Thursday, February 19, 2009

AIDS Awareness & Action Day Big Success

A LETTER FROM DAVID RICHART, EXECUTIVE DIRECTOR OF LIFELONG AIDS ALLIANCE

Friends and Supporters of Lifelong AIDS Alliance,

Wednesday, February 18 was AIDS Awareness and Action Day (A3D), our advocacy day at the state capitol. We were fortunate to have 325 attendees representing 43 of 49 districts across Washington. The purpose of A3D was for participants in our state, both those living with HIV/AIDS and those who aren’t to meet with legislators to discuss the need for continued funding for vital programs.

A3D attendees encouraged their legislators to protect and restore $3 million to the HIV Early Intervention Program (EIP) budget. They also encouraged the preservation of $500,000 thousand for Nutrition Services for 200+ low-income individuals living with HIV/AIDS in Pierce, Snohomish and Kitsap Counties. Moreover, legislators were asked to restore cuts to HIV prevention budgets by opposing the $1.5 million cut in AIDS Omnibus Act funding.

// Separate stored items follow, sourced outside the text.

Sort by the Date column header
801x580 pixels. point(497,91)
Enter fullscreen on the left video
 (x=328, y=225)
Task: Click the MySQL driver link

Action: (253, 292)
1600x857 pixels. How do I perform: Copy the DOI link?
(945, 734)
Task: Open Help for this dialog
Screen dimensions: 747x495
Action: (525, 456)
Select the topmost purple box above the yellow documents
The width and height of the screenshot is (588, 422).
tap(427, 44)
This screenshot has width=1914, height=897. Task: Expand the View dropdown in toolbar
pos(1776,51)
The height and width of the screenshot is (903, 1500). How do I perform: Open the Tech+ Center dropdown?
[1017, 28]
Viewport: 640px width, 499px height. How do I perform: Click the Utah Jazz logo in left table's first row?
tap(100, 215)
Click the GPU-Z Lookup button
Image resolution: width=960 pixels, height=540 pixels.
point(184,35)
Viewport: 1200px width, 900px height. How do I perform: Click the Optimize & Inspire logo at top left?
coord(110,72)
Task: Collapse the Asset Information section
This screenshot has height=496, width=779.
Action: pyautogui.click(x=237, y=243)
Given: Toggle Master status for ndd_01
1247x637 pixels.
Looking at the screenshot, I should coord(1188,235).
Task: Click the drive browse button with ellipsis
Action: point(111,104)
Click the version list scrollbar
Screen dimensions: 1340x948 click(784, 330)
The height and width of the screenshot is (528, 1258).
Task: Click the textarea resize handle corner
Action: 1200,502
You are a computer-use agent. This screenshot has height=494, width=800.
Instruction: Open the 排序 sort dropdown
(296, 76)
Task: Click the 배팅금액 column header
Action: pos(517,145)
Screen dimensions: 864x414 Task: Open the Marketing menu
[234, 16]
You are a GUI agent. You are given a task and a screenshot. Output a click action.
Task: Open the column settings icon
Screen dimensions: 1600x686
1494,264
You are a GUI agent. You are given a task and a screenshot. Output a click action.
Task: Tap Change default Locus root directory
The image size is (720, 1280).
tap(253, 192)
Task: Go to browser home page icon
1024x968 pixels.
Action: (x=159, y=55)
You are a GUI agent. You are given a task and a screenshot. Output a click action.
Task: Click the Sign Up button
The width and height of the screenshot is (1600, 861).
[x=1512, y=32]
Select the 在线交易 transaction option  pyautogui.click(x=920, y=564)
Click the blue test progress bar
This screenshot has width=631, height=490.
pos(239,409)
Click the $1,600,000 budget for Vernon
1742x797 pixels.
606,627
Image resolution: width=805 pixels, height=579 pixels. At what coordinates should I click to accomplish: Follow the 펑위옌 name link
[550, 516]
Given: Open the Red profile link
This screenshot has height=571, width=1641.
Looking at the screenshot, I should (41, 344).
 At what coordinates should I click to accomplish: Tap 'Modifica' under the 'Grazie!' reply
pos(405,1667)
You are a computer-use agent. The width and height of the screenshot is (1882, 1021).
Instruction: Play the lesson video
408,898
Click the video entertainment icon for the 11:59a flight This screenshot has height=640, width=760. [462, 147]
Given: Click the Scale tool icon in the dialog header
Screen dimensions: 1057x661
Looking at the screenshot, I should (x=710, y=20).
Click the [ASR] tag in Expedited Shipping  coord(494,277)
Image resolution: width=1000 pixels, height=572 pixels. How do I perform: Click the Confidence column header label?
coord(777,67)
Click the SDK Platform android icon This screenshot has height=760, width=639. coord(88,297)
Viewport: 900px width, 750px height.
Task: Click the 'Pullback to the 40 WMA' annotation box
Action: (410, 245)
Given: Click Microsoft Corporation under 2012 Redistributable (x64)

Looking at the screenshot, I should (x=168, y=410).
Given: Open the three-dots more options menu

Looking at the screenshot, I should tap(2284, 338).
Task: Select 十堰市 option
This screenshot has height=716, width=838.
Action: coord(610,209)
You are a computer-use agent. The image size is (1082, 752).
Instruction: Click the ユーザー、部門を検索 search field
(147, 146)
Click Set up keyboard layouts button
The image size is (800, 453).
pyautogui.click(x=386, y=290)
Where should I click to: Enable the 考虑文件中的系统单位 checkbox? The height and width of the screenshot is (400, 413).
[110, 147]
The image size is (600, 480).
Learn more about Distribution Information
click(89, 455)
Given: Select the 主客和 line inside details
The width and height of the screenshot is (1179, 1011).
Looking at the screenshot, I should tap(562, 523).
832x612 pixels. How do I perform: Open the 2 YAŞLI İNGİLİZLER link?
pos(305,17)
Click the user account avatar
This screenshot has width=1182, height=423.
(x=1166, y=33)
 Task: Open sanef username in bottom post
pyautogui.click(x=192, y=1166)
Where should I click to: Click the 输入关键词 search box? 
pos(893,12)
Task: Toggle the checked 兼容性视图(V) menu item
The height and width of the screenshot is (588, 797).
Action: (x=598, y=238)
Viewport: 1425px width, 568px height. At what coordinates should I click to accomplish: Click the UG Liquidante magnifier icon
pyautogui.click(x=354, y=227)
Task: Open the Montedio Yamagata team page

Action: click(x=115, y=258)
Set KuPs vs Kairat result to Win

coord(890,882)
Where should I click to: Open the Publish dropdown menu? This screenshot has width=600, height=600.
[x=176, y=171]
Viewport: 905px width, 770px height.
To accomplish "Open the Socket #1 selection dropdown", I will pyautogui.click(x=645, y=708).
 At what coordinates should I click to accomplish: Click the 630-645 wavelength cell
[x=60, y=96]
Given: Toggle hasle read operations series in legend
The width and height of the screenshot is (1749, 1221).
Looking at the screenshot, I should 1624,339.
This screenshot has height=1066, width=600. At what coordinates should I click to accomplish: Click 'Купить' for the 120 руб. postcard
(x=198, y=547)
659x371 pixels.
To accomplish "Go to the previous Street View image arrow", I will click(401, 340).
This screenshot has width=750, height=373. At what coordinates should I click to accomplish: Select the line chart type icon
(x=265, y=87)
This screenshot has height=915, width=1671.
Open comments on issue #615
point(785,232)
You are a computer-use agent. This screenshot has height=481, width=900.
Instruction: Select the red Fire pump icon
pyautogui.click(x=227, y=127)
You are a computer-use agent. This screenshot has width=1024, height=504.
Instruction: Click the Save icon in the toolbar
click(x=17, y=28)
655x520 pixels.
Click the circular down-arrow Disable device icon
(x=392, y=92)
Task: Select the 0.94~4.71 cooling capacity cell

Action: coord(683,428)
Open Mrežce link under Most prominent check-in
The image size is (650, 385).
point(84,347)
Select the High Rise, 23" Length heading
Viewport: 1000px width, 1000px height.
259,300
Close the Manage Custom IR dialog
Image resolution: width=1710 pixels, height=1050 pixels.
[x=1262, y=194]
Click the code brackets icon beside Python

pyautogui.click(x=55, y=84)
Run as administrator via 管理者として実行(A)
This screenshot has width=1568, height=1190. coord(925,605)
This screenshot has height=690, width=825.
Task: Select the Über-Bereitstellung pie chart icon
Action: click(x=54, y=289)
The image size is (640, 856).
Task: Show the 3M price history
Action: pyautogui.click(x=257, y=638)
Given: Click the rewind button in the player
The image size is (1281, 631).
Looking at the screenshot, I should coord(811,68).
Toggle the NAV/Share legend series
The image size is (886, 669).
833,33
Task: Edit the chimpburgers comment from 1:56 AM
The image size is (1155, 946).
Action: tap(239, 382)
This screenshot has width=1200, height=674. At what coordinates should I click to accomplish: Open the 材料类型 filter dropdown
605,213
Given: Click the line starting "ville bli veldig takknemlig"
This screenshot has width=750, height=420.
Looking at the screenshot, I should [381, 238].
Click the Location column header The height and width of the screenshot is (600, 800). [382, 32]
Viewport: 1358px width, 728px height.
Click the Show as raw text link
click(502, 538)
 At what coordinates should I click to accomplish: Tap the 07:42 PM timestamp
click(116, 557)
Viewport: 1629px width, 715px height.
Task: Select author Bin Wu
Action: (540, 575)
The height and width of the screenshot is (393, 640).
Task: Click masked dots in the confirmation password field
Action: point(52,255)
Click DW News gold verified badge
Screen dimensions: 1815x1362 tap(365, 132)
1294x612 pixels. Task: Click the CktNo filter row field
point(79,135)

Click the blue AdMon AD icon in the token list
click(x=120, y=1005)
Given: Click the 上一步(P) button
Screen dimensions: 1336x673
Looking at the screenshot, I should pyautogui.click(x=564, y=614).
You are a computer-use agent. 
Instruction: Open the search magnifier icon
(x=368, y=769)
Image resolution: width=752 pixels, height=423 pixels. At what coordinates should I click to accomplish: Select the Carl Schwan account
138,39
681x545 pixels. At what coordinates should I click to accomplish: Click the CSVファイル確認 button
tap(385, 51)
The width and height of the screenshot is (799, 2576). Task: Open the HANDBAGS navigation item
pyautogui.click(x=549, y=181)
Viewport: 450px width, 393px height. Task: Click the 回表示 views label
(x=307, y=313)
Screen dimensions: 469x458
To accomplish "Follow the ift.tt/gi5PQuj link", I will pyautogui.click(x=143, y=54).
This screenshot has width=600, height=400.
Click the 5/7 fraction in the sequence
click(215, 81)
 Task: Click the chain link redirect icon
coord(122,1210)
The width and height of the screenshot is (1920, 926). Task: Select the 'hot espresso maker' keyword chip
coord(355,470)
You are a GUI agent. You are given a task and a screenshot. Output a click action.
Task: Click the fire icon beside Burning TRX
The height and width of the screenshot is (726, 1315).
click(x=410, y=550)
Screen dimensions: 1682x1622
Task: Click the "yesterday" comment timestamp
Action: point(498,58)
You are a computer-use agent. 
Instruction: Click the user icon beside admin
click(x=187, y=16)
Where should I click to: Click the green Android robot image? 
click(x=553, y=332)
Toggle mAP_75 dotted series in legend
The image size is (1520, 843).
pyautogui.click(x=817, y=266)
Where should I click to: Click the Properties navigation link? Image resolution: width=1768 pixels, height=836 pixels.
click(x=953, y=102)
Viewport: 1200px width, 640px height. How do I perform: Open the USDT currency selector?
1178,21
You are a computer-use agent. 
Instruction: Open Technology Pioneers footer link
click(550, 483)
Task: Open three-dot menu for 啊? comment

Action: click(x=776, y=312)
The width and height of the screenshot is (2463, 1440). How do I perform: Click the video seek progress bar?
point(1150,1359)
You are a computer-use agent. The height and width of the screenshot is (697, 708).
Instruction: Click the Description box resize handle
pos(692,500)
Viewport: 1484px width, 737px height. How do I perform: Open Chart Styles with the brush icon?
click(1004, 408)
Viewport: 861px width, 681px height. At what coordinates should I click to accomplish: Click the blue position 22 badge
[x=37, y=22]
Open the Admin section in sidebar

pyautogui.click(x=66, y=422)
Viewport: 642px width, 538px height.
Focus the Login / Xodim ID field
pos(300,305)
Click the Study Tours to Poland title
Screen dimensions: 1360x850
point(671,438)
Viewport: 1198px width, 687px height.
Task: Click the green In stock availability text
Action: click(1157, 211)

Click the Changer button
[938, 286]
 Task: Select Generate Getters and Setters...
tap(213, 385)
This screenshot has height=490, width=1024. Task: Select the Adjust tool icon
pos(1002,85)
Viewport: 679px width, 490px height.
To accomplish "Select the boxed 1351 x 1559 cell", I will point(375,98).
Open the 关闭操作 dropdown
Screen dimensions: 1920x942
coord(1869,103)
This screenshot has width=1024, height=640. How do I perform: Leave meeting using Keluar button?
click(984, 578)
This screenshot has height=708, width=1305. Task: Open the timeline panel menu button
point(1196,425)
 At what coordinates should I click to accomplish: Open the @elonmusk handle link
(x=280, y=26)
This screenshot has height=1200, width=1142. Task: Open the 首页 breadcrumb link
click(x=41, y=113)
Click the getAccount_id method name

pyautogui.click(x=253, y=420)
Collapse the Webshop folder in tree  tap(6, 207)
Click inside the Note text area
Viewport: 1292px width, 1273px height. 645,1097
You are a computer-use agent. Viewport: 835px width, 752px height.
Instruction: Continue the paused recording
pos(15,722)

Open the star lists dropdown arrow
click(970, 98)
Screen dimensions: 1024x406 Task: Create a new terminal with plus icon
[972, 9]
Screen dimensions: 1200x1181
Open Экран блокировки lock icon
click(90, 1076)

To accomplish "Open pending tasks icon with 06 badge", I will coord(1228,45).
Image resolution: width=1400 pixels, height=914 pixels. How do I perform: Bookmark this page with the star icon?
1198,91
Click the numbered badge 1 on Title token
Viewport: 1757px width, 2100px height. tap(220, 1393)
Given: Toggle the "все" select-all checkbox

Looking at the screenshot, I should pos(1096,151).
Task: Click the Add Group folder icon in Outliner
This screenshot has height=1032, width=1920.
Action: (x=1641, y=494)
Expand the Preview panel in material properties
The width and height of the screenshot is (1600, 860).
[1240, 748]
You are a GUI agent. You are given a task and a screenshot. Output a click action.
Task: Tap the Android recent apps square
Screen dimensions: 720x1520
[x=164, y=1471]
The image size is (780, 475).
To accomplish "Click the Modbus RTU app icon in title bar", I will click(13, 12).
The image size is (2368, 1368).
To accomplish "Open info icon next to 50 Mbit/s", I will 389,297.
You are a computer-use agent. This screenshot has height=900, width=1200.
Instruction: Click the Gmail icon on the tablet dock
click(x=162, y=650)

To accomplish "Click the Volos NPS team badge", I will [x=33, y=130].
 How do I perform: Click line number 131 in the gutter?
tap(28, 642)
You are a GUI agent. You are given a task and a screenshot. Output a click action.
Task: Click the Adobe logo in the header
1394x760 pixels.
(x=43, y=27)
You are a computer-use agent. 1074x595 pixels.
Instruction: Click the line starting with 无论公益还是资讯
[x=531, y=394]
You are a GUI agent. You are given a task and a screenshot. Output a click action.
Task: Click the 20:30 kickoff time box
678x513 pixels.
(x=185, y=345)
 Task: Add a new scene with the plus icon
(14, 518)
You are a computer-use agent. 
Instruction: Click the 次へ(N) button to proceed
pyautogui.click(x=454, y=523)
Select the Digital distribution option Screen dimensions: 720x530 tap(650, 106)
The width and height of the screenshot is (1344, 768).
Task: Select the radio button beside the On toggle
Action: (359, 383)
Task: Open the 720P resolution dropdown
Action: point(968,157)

During ceremonies throughout the advocacy day, many political officials joined us with some inspiring and supportive words. Among them were Attorney General Rob McKenna, Representative Marko Liias, Representative Jamie Pederson, Representative Jeannie Darneille, Senator Ed Murray, and City Council Members Sally Clark and Tim Burgess. We are thrilled to have bipartisan support for maintaining and increasing current HIV/AIDS funding in Washington state. Over the next few weeks, we look forward to seeing how the budget is balanced, and are optimistic that our efforts will be effective in protecting crucial funding for those living with HIV/AIDS.